Total time needed to output every solution.

There can be exponentially many.

$EnumA$ is in $OutputP$ if it can be solved in time polynomial in:

$|x|$
and $|A(x,\_)|$

Delay

Total time is not always satisfactory:

Process solutions in a stream.
Only peek at the solution set.

Delay: the longest time one has to wait between the output of two solutions.

Holy $DelayP$ Grail

One focus in enumeration complexity has been to design algorithms with polynomial delay.

Why do we care?

Guarantees a resonnable waiting time before next solution.
Gives a $t \times delay$ upper bound on the time needed to output $t$ solutions.

(Unpopular?) Opinion: Reason 1 is rarely useful…

Linear Incremental Time

$IncP_1$

Algorithms such that for every $t$ , after $t\cdot d(n)$ steps, the algorithm has output at least $t$ solutions.
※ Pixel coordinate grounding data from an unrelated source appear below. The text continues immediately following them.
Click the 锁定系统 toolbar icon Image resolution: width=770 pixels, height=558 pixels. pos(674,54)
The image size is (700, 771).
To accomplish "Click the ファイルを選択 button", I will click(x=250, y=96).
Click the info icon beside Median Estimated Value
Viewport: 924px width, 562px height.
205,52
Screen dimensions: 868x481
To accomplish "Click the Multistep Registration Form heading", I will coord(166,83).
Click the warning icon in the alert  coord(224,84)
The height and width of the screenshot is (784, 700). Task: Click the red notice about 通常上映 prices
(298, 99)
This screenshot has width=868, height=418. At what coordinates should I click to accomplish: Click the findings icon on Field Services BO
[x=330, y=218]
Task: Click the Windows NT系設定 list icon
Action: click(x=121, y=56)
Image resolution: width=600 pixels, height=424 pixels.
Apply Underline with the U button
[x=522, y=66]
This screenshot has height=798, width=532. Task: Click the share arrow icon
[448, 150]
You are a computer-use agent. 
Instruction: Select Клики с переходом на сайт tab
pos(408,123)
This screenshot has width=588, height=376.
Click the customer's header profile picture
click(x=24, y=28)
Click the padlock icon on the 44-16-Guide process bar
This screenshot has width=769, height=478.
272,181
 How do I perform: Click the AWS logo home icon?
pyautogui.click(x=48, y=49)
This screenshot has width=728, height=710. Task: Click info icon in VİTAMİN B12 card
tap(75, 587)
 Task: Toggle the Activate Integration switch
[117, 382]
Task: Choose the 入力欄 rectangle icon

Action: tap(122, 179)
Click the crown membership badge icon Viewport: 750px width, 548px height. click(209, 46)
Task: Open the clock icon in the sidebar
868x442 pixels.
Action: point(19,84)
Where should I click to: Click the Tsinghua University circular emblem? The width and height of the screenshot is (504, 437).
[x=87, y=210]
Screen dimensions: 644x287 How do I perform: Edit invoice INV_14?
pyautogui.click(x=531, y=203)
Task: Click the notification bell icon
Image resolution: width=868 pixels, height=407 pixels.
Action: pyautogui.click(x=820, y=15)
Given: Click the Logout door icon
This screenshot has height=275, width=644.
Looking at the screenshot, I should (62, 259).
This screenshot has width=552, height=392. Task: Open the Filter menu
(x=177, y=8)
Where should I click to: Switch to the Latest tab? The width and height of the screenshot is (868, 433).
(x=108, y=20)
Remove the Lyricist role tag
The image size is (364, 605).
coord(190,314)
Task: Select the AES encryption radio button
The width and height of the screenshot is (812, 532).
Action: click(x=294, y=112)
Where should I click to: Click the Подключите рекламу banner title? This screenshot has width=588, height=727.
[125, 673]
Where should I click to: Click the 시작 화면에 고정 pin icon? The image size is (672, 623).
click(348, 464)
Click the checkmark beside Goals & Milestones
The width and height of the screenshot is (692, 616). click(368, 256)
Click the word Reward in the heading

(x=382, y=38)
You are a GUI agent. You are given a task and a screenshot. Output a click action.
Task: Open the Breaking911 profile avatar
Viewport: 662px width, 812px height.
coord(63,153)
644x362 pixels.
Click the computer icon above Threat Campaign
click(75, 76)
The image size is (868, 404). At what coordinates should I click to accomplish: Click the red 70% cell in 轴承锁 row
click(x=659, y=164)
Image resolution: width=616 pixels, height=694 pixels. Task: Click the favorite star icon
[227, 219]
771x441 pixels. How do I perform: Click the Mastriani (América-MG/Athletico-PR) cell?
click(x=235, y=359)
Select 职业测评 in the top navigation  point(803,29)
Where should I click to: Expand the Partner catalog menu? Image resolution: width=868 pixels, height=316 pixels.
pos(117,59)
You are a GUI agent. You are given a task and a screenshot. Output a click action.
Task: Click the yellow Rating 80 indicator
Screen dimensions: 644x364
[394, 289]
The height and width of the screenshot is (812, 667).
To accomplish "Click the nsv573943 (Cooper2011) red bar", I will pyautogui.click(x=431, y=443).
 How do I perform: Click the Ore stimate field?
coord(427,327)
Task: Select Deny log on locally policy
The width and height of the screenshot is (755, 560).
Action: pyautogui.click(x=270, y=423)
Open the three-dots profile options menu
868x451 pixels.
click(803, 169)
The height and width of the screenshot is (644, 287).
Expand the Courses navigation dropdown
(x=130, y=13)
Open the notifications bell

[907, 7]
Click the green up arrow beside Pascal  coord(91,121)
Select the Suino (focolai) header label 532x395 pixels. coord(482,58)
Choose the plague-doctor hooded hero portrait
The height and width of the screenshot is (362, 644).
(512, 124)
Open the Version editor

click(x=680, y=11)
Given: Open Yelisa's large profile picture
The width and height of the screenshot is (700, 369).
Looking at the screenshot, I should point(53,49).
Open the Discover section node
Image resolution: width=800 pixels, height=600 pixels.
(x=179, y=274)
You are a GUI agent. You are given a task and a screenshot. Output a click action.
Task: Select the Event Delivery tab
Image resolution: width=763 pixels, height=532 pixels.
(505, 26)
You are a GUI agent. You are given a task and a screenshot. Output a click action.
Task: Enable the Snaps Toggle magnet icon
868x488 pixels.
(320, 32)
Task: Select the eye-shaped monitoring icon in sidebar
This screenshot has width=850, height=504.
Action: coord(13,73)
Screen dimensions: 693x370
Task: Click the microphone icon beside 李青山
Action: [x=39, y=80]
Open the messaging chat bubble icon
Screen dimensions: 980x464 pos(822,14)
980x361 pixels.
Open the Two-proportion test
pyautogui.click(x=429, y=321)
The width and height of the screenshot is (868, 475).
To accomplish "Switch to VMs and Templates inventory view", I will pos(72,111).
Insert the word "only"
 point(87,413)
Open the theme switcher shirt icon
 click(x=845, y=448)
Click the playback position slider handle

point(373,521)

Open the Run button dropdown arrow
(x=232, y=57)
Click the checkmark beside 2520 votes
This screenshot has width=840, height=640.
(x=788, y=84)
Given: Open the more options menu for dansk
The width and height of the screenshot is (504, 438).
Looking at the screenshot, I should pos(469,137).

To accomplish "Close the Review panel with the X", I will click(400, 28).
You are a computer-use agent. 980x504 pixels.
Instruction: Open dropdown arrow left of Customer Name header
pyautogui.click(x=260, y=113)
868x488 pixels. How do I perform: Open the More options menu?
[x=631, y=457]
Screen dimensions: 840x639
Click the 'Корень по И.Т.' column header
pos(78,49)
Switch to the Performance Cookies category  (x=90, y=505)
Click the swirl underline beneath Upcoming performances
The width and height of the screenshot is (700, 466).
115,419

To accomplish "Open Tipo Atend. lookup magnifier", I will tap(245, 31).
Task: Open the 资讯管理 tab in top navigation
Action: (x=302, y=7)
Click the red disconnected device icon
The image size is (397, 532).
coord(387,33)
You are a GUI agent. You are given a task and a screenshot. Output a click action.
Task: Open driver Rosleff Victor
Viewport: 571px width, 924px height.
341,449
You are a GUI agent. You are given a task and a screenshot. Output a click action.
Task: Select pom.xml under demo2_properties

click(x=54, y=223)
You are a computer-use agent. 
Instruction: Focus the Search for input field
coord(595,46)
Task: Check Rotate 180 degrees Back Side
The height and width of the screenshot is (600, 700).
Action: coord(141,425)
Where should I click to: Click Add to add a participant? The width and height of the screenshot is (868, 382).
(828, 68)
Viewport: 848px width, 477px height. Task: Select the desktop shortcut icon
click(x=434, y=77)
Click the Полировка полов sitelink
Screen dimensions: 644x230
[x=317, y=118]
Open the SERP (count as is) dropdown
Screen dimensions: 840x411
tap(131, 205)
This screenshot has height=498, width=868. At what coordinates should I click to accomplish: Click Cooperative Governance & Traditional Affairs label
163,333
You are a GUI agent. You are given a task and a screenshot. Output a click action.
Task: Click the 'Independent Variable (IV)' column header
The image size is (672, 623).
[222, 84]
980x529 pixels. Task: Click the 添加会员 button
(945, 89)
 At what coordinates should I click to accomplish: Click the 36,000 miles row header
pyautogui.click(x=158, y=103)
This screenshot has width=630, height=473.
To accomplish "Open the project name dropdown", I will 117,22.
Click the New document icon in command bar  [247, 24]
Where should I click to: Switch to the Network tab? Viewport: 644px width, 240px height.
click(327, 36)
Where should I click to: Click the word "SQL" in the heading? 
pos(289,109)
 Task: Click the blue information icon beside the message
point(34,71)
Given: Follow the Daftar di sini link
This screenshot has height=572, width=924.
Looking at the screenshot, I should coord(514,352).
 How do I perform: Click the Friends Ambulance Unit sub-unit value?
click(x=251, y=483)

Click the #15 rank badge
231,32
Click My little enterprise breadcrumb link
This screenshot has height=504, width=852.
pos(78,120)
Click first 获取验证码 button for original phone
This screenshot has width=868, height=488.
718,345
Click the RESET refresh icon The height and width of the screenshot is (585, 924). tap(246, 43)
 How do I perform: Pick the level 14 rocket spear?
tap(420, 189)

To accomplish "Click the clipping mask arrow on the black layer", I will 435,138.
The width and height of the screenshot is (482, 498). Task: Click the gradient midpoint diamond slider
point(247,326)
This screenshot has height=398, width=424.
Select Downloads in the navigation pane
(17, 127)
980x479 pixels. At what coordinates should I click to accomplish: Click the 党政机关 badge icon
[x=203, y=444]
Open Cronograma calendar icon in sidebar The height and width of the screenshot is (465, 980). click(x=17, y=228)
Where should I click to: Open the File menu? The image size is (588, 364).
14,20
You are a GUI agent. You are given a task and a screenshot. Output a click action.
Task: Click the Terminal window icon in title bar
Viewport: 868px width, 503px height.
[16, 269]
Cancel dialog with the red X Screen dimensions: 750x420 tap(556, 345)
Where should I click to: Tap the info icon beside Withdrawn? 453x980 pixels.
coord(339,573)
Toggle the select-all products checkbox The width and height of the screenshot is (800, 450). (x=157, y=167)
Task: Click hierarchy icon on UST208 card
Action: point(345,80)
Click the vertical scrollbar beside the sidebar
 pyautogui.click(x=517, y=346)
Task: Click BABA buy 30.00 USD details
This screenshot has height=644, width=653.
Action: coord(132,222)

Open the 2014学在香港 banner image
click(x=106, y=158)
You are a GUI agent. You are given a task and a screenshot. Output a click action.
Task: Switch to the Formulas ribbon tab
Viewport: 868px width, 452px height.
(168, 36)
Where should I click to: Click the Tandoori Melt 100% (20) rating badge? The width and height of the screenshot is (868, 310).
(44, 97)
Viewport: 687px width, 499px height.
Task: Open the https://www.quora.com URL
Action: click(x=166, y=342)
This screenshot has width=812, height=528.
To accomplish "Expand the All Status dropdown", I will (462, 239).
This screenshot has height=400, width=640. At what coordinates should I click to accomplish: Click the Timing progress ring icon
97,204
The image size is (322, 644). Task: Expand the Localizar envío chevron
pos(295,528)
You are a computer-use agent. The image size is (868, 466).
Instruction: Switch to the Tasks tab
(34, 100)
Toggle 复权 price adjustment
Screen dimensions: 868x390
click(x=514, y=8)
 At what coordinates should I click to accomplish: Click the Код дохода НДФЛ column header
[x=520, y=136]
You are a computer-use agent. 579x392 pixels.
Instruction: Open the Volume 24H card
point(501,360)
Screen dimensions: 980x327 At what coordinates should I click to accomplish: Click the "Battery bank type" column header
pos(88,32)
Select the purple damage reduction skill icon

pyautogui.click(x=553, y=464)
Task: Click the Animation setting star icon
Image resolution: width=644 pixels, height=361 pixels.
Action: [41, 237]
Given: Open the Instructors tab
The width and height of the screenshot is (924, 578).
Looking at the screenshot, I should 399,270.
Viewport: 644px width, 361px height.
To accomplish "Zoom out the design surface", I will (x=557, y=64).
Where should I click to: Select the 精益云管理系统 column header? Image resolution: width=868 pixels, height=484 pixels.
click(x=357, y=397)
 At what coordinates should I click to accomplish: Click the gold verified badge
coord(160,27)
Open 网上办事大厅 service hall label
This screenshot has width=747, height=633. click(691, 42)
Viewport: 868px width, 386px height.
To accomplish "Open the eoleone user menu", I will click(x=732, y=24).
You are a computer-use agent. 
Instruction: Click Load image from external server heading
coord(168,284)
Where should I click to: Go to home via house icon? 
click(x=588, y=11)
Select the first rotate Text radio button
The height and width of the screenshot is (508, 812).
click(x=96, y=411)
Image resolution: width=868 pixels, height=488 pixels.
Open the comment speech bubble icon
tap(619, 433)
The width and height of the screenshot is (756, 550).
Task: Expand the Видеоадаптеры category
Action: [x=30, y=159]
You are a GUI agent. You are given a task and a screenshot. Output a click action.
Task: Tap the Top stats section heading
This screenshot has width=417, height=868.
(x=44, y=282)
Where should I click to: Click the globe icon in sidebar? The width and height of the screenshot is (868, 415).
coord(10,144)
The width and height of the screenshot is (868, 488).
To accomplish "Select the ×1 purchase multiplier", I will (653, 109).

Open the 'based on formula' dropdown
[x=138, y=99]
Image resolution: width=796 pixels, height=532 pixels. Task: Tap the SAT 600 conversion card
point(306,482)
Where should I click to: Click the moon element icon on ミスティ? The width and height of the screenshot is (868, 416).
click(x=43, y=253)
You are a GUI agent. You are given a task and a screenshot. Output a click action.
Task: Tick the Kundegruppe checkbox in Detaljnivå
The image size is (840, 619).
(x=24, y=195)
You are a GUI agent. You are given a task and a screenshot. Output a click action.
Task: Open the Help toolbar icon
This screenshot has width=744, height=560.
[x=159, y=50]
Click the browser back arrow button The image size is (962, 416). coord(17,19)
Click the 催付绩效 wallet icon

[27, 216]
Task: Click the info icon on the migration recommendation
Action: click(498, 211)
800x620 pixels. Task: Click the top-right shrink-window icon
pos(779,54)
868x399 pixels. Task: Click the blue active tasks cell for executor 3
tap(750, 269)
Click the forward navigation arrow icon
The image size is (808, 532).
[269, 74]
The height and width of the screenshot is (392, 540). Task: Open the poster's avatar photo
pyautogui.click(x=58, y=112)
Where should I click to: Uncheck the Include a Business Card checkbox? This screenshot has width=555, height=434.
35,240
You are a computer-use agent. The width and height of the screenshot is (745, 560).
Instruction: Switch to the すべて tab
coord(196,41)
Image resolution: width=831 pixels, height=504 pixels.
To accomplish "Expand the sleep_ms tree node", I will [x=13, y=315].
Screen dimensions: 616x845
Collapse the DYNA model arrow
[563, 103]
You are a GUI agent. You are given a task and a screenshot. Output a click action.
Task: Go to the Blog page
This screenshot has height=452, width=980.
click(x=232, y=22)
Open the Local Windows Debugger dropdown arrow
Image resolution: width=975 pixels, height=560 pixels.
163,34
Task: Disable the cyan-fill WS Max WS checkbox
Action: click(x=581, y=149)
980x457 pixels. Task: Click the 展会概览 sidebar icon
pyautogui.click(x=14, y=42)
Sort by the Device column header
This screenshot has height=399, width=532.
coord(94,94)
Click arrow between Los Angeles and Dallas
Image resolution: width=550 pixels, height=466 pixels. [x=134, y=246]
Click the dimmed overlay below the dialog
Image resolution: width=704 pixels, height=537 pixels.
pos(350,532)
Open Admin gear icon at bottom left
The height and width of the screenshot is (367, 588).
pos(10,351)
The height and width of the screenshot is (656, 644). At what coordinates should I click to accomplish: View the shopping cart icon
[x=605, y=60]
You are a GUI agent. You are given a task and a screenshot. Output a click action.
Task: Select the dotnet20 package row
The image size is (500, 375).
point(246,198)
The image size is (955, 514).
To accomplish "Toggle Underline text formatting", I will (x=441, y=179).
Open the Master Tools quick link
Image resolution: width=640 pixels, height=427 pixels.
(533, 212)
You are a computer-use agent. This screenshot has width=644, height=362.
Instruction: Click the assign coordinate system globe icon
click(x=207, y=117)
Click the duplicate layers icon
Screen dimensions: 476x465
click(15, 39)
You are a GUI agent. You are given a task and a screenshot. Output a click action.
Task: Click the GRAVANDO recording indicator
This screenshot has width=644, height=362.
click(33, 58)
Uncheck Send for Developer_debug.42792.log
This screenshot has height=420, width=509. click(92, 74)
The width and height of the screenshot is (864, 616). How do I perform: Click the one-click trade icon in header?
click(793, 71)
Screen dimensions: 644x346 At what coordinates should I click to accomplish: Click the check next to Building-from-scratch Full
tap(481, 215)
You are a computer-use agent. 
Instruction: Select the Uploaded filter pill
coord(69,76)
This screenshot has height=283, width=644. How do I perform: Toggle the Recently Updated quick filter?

We say that $d(n)$ is the incremental delay.

Promoting $IncP_1$

$DelayP$ vs $IncP_1$

Clearly $DelayP \subseteq IncP_1$ : after $delay \times t$ , at least $t$ solutions output.

For the other way around: $2^n$ delay but incremental delay of $2$ .

if $t \leq 2^n$ , $t$ solutions are output in time $t \leq 2t$
if $t = 2^n+1$ , last solution is output at time $2^{n+1} \leq 2t$

(Naive) Regularization

Given an $IncP_1$ -enumerator $A$ with incremental delay $d$ , one can regularize the delay using a queue to delay the output of solutions every $d$ steps:

step = 0
q = Queue()
while(A is not finished):

    move(A)
    step += 1

    if A outputs x:
        q.add(x)

    if step == d:  
        output(q.pull()) 
        step=0 

output(q) # output what remains in q

$IncP_1 = DelayP$

When the simulation of $A$ reaches step $2^n$ :

pushed $2^n$ solutions in the queue
pulled $2^{n}/2$ of them
$2^n/2$ remains…

Natural notion in data structure

Suppose enumeration algorithm $A$ works as follows:

$A$ maintains a dynamic array $T$
$A$ performs insert/deletion on $T$ between two outputs

Delay of $A$ : worst case complexity of insert/delete

$\rightarrow$ $O(|T|)$ if a resize occurs…

but incremental delay of $A$ : amortized complexity of insert/delete

$\rightarrow$ to analyse the time needed to output $k$ solutions, one can consider each operation on $T$ to be $O(1)$ .

Wrap up on $IncP_1$

Incremental delay better than (worst case) delay.
Better analysis tools using amortized complexity of data structure.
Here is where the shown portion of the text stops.